In point 3 I mentioned Metrics Driven development and how so companies utilize this in lieu of test driven development. While I don’t endorse this approach, the only way I would recommend it if it were in conjunction with some way to wrap risky features in feature flags. Deployment rollbacks simply put are time consuming, risky, difficult to pull off without event and if you can avoid them you almost always should. In companies that do not have a good microservice and database design deployment can become a challenge. I had the unfortunate experience of working in one such company in the past. When a separate dev-ops team is handling deployments, the back and forth becomes prohibitively challenging. I found over time that it was in fact easier to wrap risky features, features that I thought might cause some type of problem in feature flags which I could then activate or deactivate at my leisure.
As time went on I found that this tactic in fact worked as a solid practice in general and started doing it more often. After all, a deployment might take several minutes, but flipping a feature flag in a relational database takes milliseconds. This is not a universal solution, for example, changes that complect the object design destructively could not be safely added to a feature, however, many features that are more additive or even configuration oriented become a good fit for protection behind a feature flag. Not only this, but it also becomes a good way to approach AB testing to the point that one company LaunchDarkly built a business model around this approach. Separating some features from deployments only further increases the feasibility of continuous deployment and makes your deployments more stable.
In this blog post I describe a consensus oriented product development life cycle. Why is this important for developer happiness? Because the worst thing that can happen for a developer is for them to pour their heart into a feature and for the company to shift directions and abandon what they have worked so hard on, of no fault of their own, simply because of the shifting priorities. This is extremely frustrating to developers and while it is inevitable, it should be avoided at all cost. Make sure that every stakeholder has signed off on a feature before development begins and make sure that your feature has been driven through a process of consensus building on it before work begins to avoid developer frustration about shifting priorities.

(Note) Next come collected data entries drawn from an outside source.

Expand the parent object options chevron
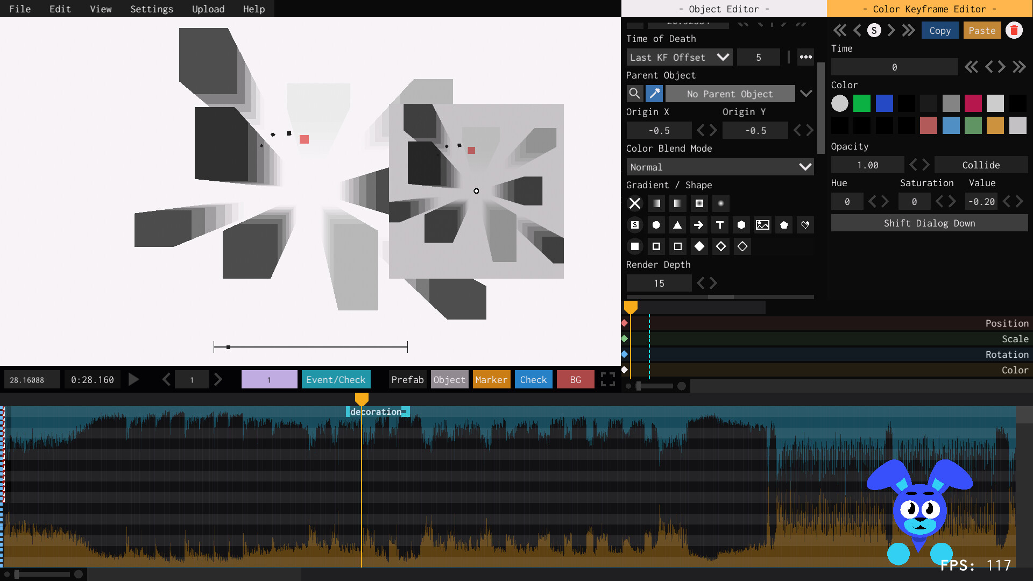The image size is (1033, 581). tap(805, 94)
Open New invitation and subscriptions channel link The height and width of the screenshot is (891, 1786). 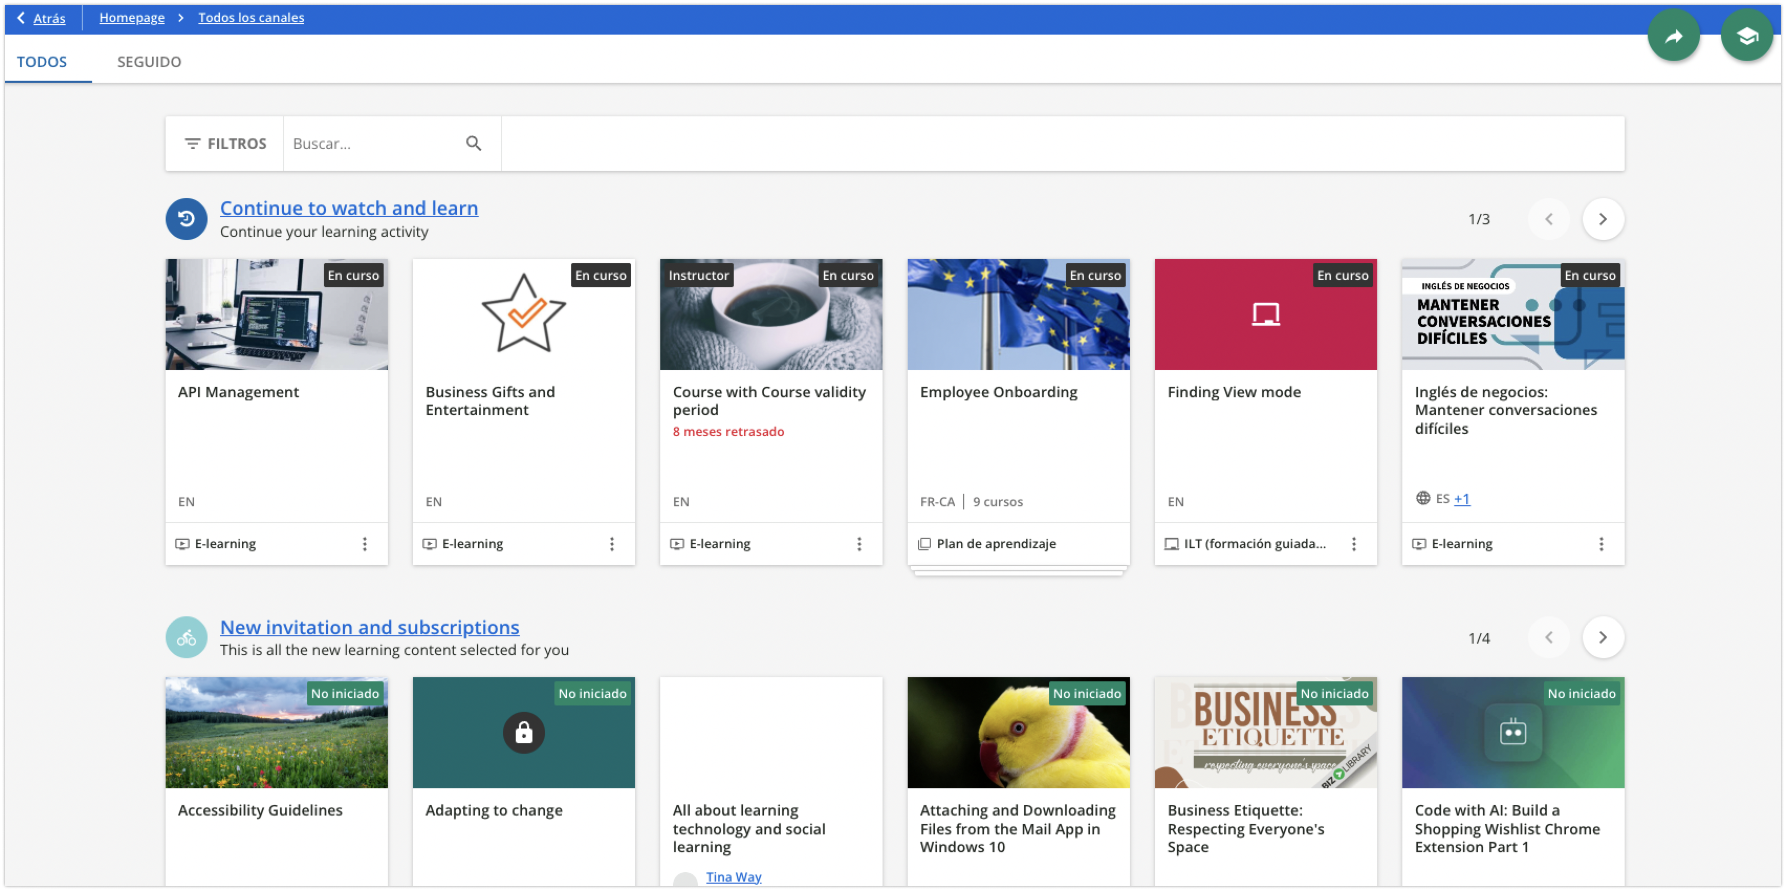click(369, 627)
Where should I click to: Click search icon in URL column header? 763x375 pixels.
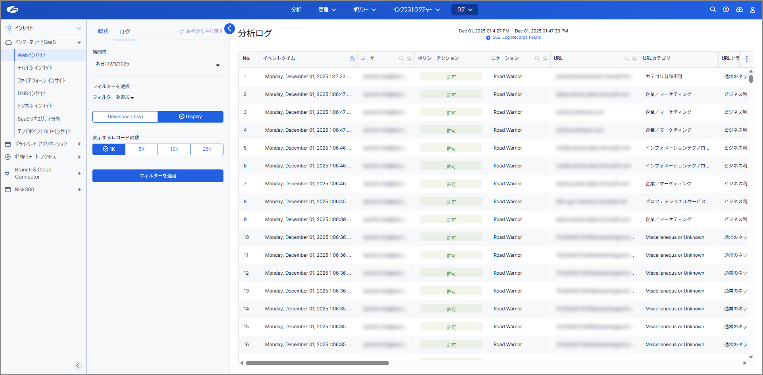[626, 59]
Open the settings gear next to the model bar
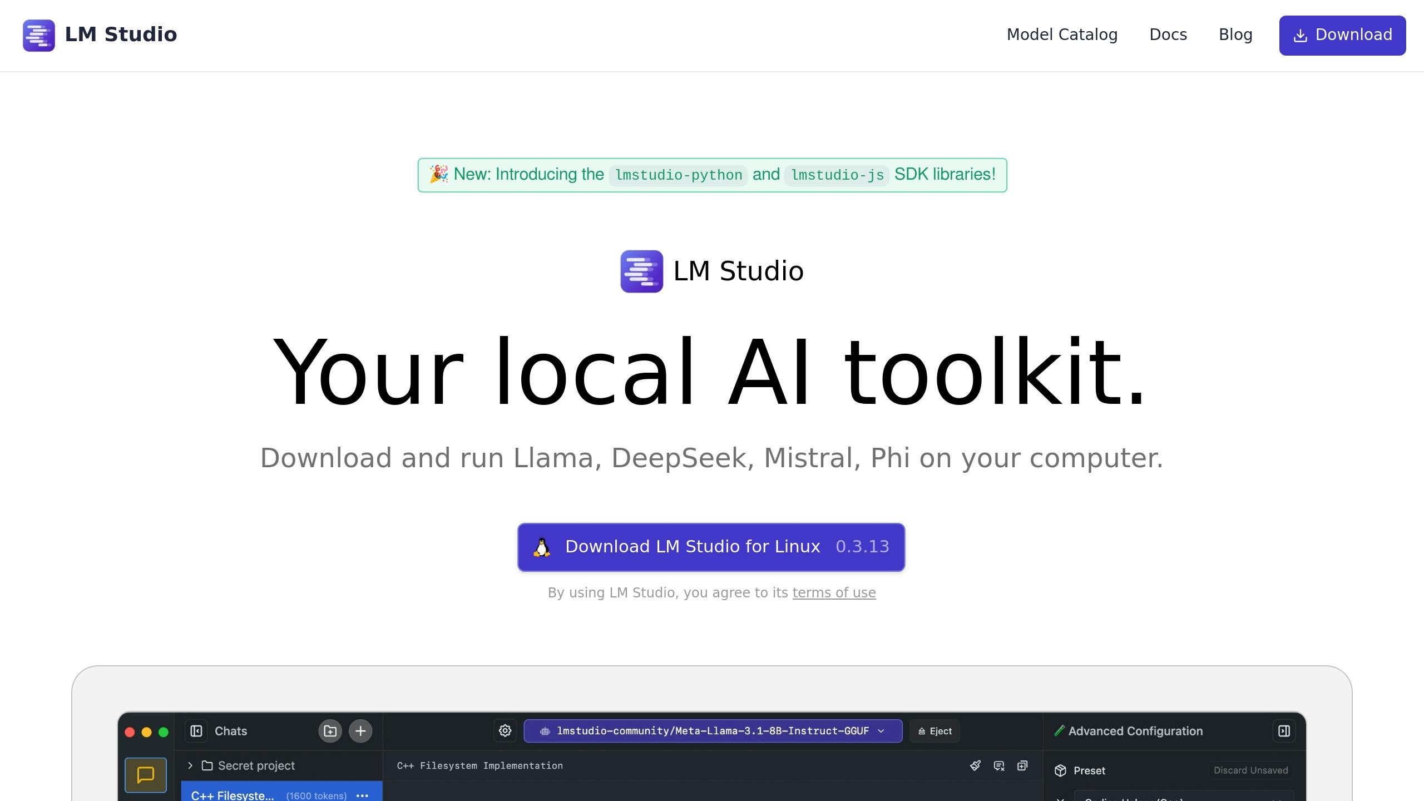The width and height of the screenshot is (1424, 801). click(x=505, y=731)
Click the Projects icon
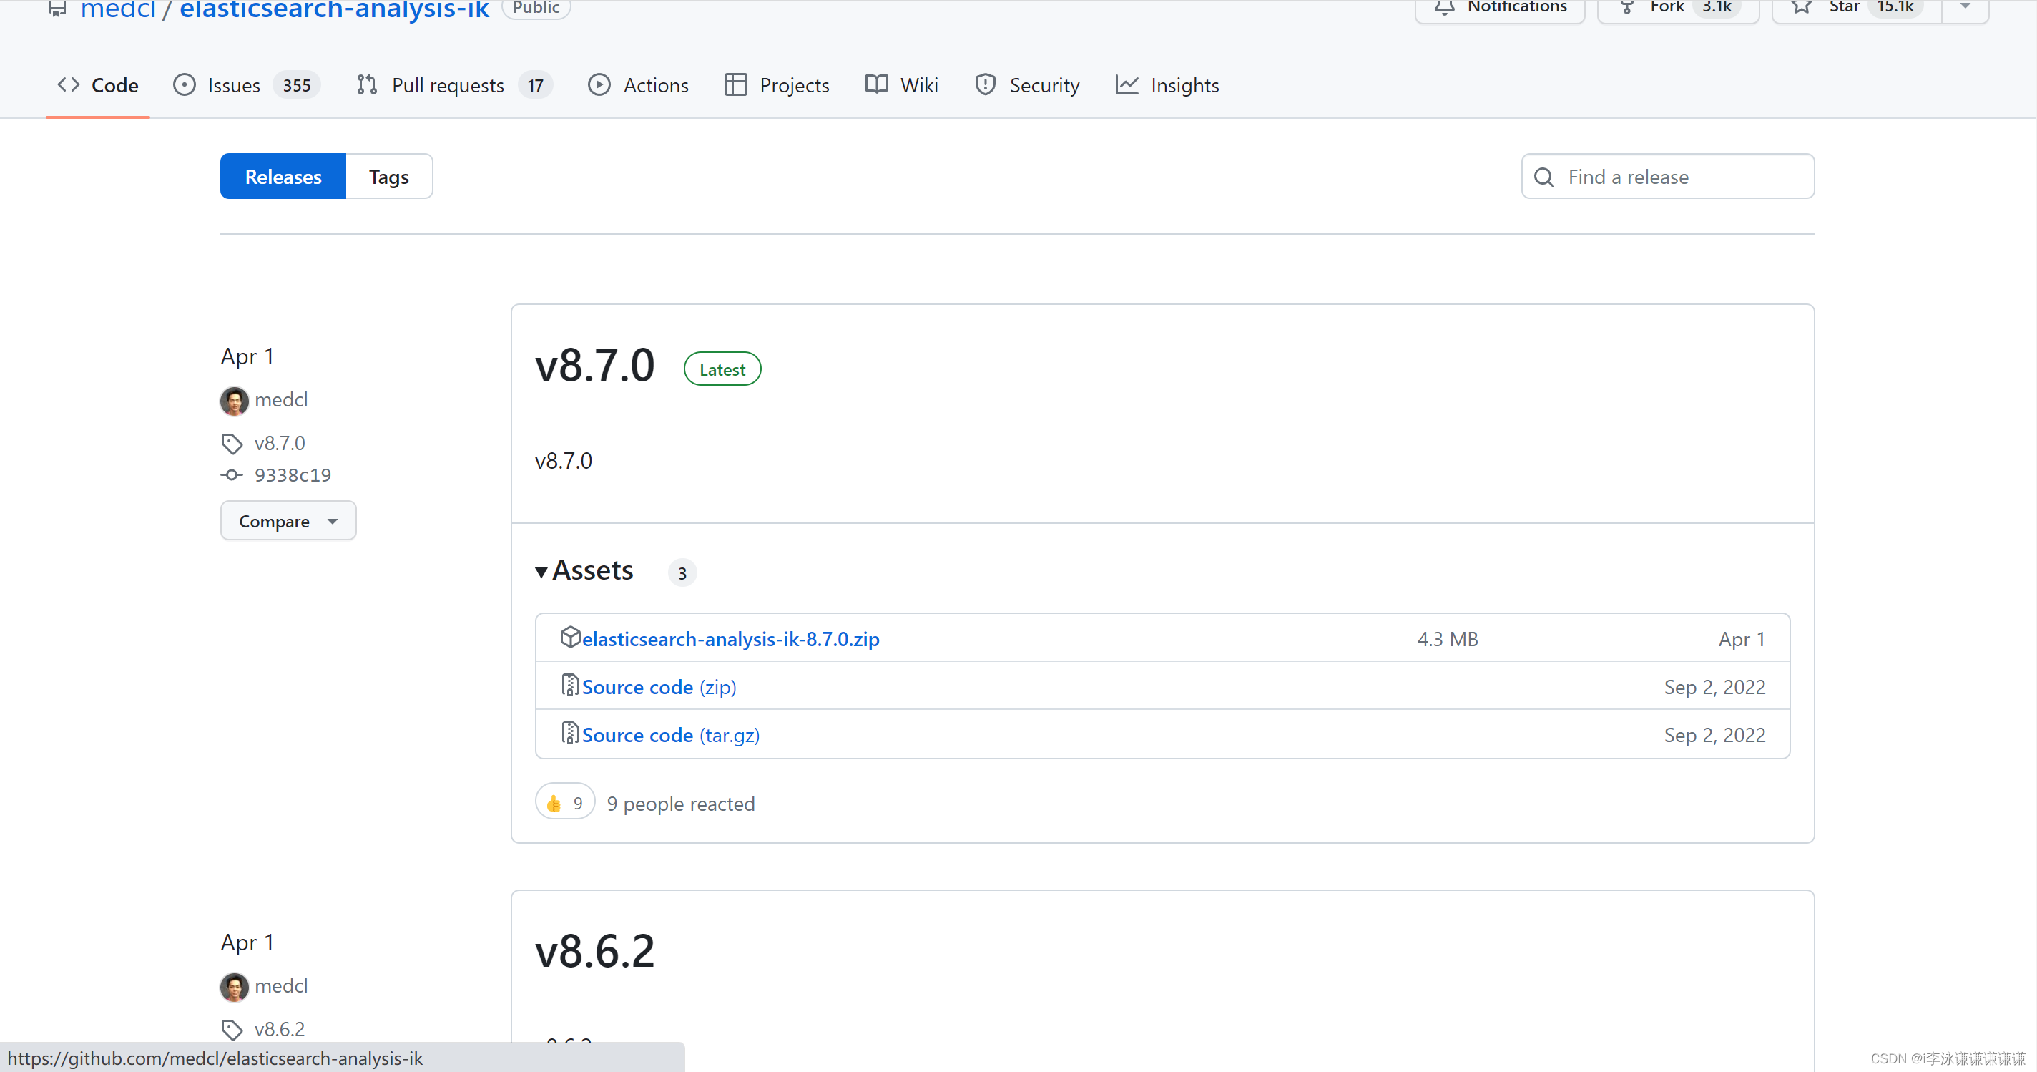This screenshot has width=2037, height=1072. (x=735, y=85)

In the same blog post I reference in 10 I describe how monitoring of features is an essential part of a good product development lifecycle. Why is this important to developer happiness? Because it provides feedback and validation to their work as being effective. This is absolutely essential to provide developers with the motivation they need to keep working and building tools that they think will make a lasting impact on the company and the broader development community (in the case of open source).
Enjoy this list and let me know what you think. While not every item is required, the more you have, the more productive, happy and purpose driven your development team will become.